Antigen-recognition sites of micromanipulated T cells in patients with acquired aplastic anemia

Objective Acquired aplastic anemia (AA) is a rare disorder characterized by pancytopenia and hypocellular bone marrow. Though experimental and clinical data suggest that AA represents a T cell–mediated disease, neither the immune response nor the nature of inciting antigen(s) have been characterized so far. The identification of a restricted T cell repertoire by PCR techniques in total lymphocyte populations supports an antigen-driven T cell response. In order to investigate the clonal composition, we analyzed the gene rearrangements of the T cell receptor (TCR) variable β chain (Vβ) at the single-cell level.

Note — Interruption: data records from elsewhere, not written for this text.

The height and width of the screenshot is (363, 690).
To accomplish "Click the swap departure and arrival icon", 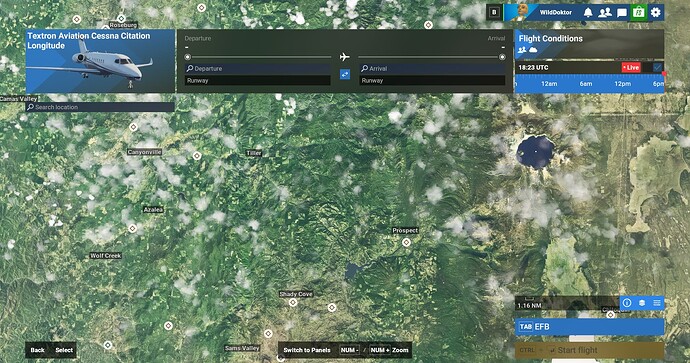I will tap(345, 74).
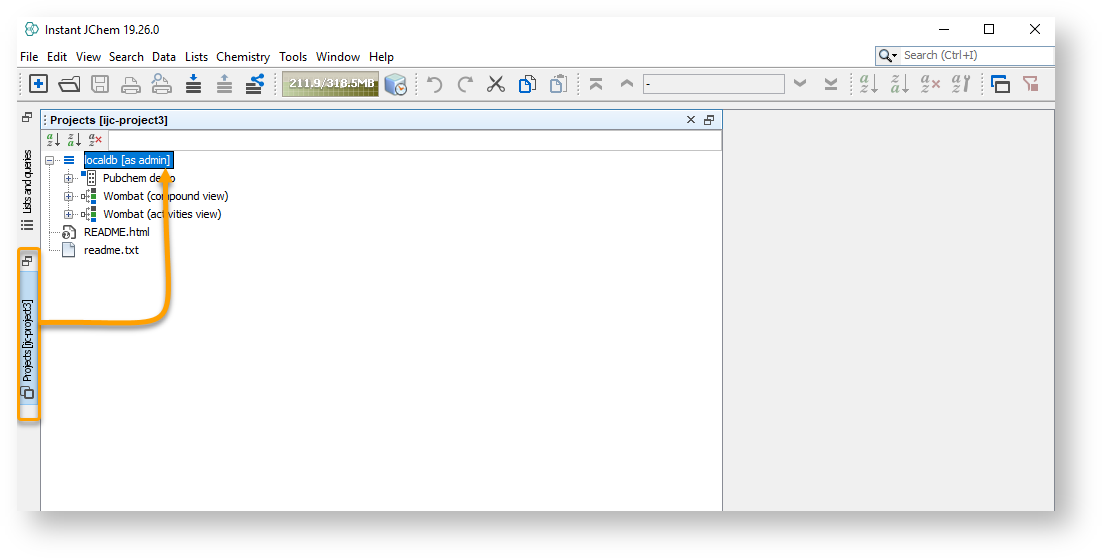The height and width of the screenshot is (559, 1103).
Task: Expand the Pubchem demo node
Action: click(69, 178)
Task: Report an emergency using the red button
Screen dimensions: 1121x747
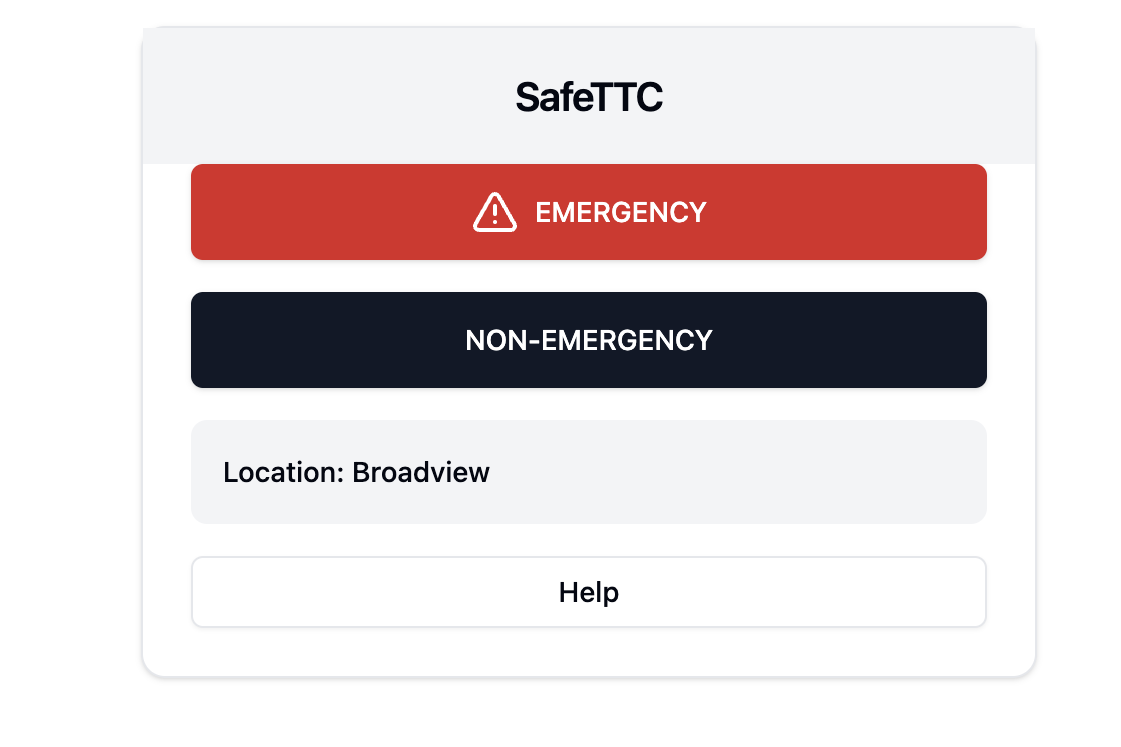Action: coord(588,212)
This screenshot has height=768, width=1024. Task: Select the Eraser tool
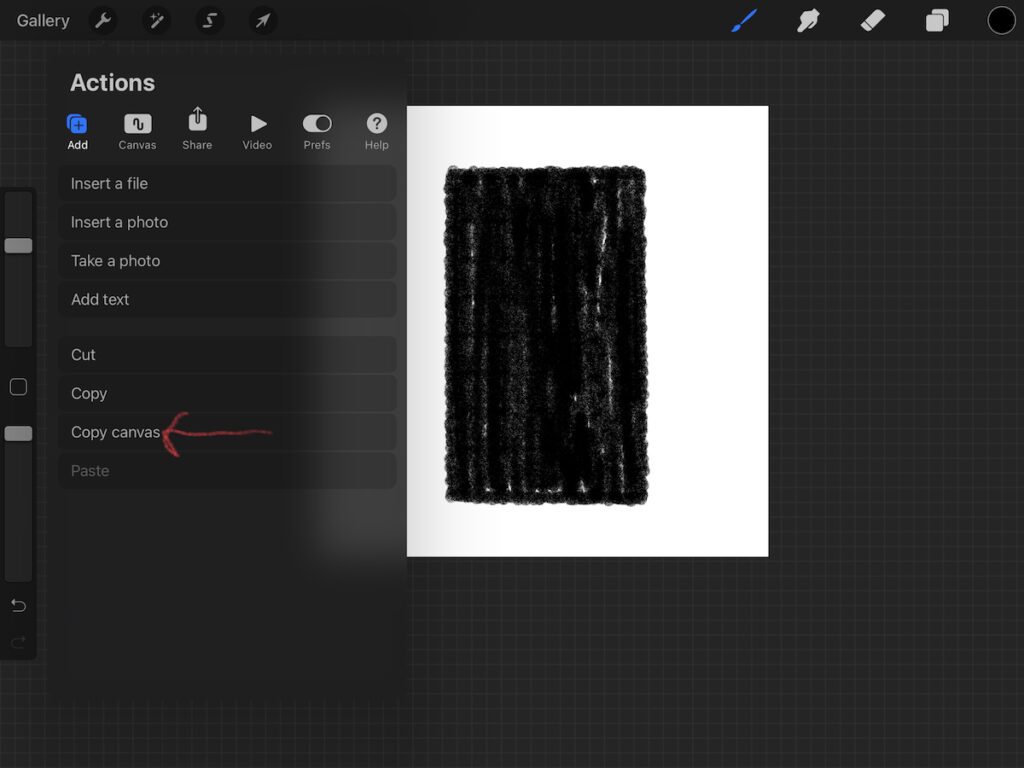tap(872, 20)
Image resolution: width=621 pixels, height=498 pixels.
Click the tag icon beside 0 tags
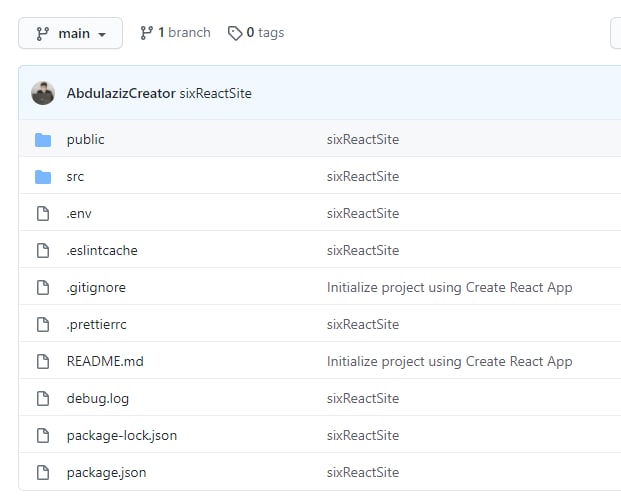coord(235,33)
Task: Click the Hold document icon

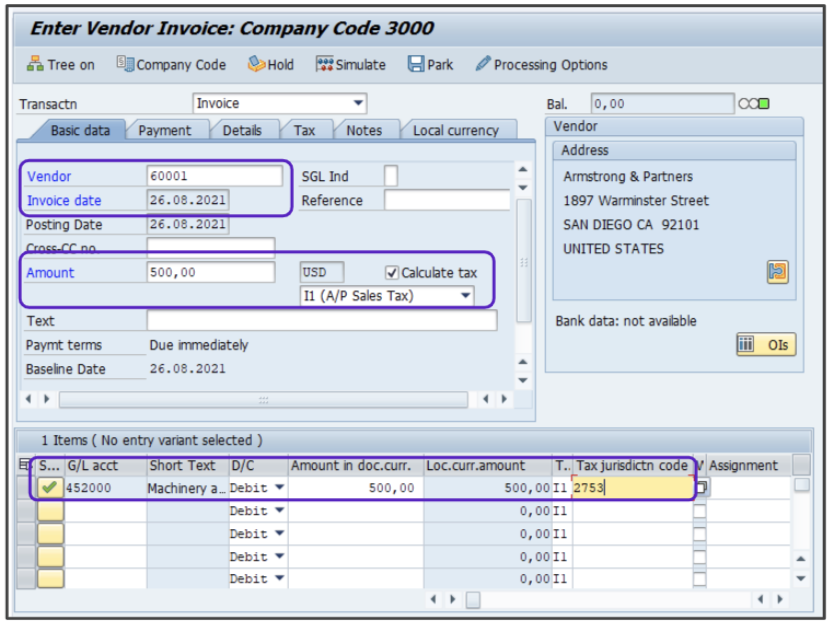Action: [x=256, y=64]
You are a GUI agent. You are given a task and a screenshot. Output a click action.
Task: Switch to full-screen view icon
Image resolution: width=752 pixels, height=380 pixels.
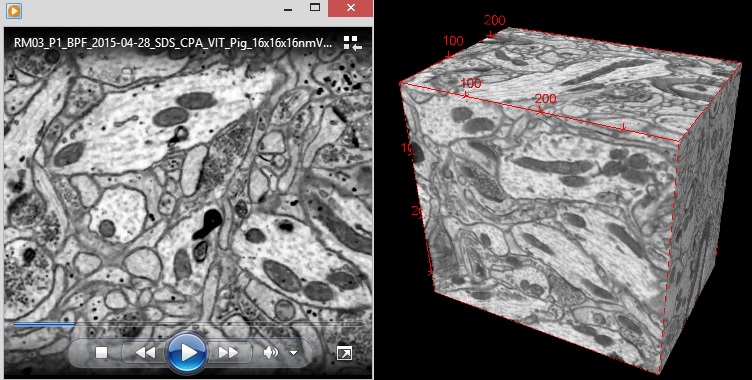pyautogui.click(x=344, y=354)
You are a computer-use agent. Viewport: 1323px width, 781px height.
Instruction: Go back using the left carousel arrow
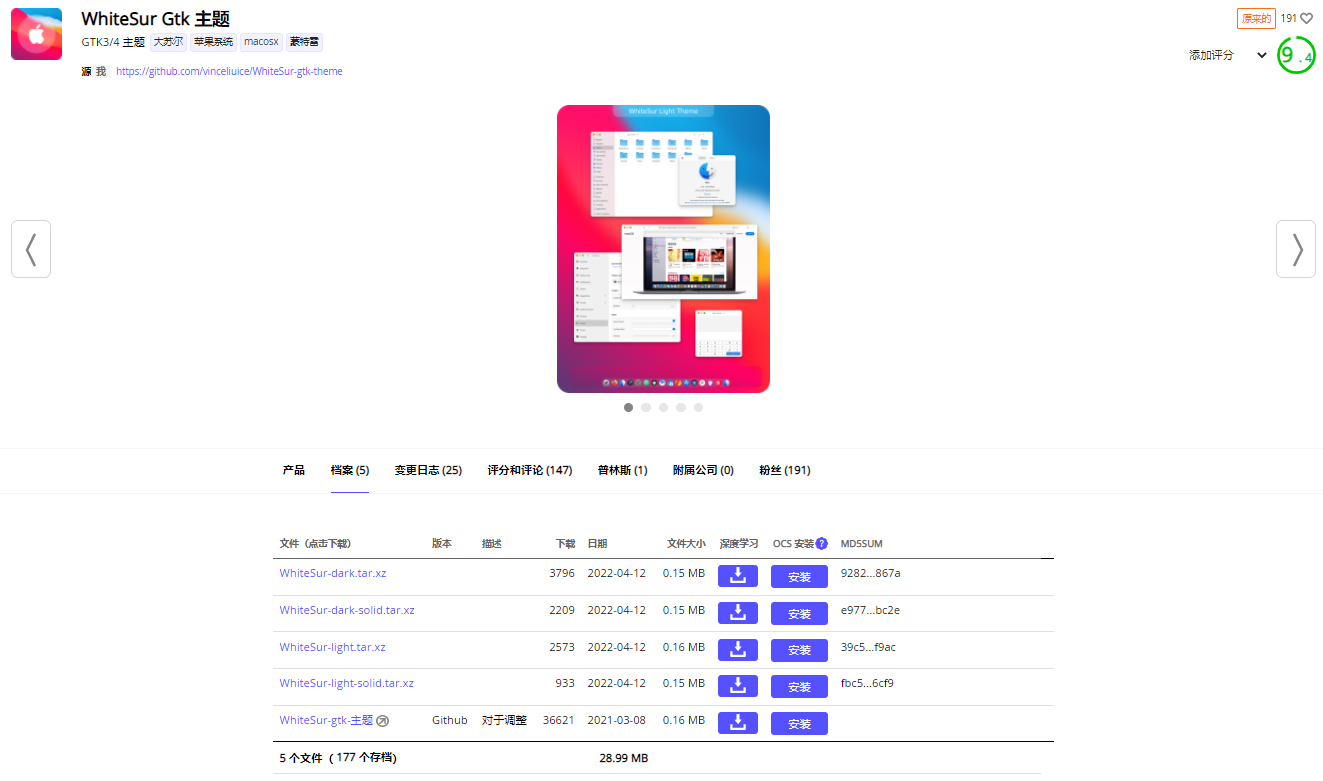(x=31, y=249)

Patients and Methods CD3+ T lymphocytes were micromanipulated from peripheral blood and bone marrow samples of 8 AA patients and healthy controls. Subsequently amplified VDJ gene segments of the TCRVβ chain were analyzed for functional rearrangements. More than 500 functionally rearranged TCR loci were studied for Vβ/Jβ gene segment usage and molecular composition of the complementary-determining region 3 (CDR3). Results In comparison to healthy controls, the Vβ sequences confirmed a highly restricted T cell repertoire in AA patients at the single-cell level. Both in bone marrow and peripheral blood a predominance of Vβ13 and Jβ2S7 was observed. Furthermore, individual clonal T-cell expansion was identified in the majority of patients. However, deduced CDR3 amino acid sequences revealed a high variability without common motifs among the 8 patients. Conclusion Individual clonal T-cell expansion with high diversity of the antigen-binding sites among the analyzed patients argues for the predominance of private inciting epitopes in AA.